Apa yang bikin Anda tertarik buat beli sebuah buku?
1. Pengarangnya favorit.
2. Resensi belakangnya menarik.
3. Kata orang-orang, bukunya bagus.
4. Harganya miring.
5. ... (Isi sendiri)
Kalo jawaban gw sih, bukunya bisa dibaca sambil tiduran, hehehe.
(Gw nggak becanda. Sudah beberapa bulan terakhir bacaan gw adalah textbook seberat dua kilo yang lebih pantas jadi bantal.)
Maka, apa yang bikin Anda yang tadinya tertarik, lalu menjadi ogah buat beli sebuah buku?
1. Pengarangnya ternyata saingan Anda waktu SMA.
2. Nggak ada resensinya di cover belakang.
3. Setelah Anda ngintip halaman belakangnya, ternyata ending-nya jelek.
4. Harganya kemahalan.
5. ... (Isi sendiri.)
Nah, jawaban versi gw, gw bisa il-feel liat buku kalo..cover belakangnya kebanyakan testimonial dari nama-nama "besar".
Gw sendiri nggak tau kenapa testi harus dipasang di cover-nya. Memangnya orang bakalan tertarik buat beli buku itu kalo ternyata bukunya pernah dibaca oleh seleb? Dan gw heran kenapa rata-rata testi yang dipasang itu selalu mirip kalimat andalan Pak Tino Sidin, "Bagus, bagus.." yang pada akhirnya selalu bikin gw kecewa. Coz ternyata setelah gw baca bukunya dari awal sampai selesai, gw harus mengakui, gw sudah membuang dua jam percuma untuk membaca sebuah roman picisan.
(Dan itu menjelaskan, Vic, kenapa orang ragu minta kau jadi resensator karangannya, coz takut kau bakal bilang, "Bukumu bikin saya ketiduran lebih cepat daripada waktu saya baca Grey's Anatomy yang ditugaskan dosen saya.")
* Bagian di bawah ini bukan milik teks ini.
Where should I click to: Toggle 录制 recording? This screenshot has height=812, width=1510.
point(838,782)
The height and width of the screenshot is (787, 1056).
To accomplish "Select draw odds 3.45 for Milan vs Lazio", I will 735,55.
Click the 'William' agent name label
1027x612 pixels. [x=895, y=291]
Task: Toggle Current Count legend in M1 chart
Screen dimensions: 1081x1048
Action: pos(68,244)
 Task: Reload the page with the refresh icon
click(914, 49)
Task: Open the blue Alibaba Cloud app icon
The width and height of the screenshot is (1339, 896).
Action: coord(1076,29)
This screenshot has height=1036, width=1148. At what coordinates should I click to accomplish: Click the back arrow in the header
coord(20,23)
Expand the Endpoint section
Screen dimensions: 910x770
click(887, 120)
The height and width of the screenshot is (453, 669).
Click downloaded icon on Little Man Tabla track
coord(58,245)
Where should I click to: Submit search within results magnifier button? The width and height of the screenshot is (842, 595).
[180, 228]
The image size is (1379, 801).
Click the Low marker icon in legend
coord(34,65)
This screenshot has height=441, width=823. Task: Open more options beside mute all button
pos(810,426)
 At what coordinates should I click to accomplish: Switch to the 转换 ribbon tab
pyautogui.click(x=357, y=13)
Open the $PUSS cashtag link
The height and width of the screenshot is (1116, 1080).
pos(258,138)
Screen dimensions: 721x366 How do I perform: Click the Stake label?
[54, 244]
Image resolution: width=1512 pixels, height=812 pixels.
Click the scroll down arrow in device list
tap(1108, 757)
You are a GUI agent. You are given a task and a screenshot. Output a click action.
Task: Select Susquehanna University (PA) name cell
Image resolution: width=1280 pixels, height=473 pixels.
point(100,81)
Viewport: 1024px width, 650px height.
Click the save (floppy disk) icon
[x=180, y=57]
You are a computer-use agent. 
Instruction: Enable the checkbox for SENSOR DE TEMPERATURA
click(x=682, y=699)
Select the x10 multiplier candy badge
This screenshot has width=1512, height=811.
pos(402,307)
Jadi inget nih, kira-kira beberapa bulan lalu, seorang kolega gw dengan bangga ngumumin di Facebook-nya bahwa buku yang dia karang, sekarang udah masuk ke meja editor dan sebentar lagi mau di-launch. Nah, dia nawarin di Facebook-nya, siapa yang mau kasih testi atas bukunya itu akan dimuat namanya di buku itu, entah di cover belakang, entah di halaman pertama atau kedua. Siapa yang berminat kasih testi, dia bersedia kirimin naskah mentahnya gratis. Maka berduyun-duyunlah orang minta dikirimin sama kolega gw, termasuk gw (lumayan kan, gw bisa jadi pembaca pertama sebelum bukunya dijual?).
Lalu gw baca naskah mentah itu dengan seksama. Halaman pertama dan kedua, mata gw masih seger. Halaman ketiga, gw mulai menguap. Halaman keempat, gw ninggalin laptop dan mulai cari snack supaya nggak ngantuk.
Gw nggak jadi bikin testi buat kolega gw. Gw memang nggak bisa bikin testi yang bagus kalo barangnya memang nggak bagus. Kalo dia maksa minta testi dari gw buat dipasang di bukunya, bisa-bisa bukunya nggak laku di pasaran.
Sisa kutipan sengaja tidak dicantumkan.